EXERCISE BRIEF: Every line of the data that includes "computer" should be copied out.
#### DATASET EXCERPTS
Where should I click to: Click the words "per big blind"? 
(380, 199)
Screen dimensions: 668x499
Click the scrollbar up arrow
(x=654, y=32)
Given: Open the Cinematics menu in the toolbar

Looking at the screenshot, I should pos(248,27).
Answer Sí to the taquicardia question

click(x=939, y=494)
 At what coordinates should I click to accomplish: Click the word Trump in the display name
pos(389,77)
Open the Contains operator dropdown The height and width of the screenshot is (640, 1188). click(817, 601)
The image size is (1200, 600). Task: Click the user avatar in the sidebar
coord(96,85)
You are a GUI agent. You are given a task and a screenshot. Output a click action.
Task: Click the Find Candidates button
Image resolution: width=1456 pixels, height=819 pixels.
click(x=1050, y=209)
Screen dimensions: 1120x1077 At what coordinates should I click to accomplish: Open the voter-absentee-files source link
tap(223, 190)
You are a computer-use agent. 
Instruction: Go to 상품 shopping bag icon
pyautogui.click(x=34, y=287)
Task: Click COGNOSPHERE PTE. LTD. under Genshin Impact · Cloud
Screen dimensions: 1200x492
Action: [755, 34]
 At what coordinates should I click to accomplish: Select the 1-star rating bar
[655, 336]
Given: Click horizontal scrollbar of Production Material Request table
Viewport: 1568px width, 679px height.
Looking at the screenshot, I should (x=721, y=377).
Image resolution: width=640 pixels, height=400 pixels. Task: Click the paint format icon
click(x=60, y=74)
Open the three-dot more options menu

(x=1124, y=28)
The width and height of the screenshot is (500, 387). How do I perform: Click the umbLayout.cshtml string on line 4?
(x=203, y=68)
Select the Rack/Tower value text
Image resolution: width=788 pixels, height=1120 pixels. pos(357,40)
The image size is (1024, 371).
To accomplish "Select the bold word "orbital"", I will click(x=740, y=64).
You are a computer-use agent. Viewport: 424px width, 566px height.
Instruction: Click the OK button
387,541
########
TASK SOLUTION:
You are a computer-use agent. 
You are a computer-use agent. Viewport: 424px width, 566px height.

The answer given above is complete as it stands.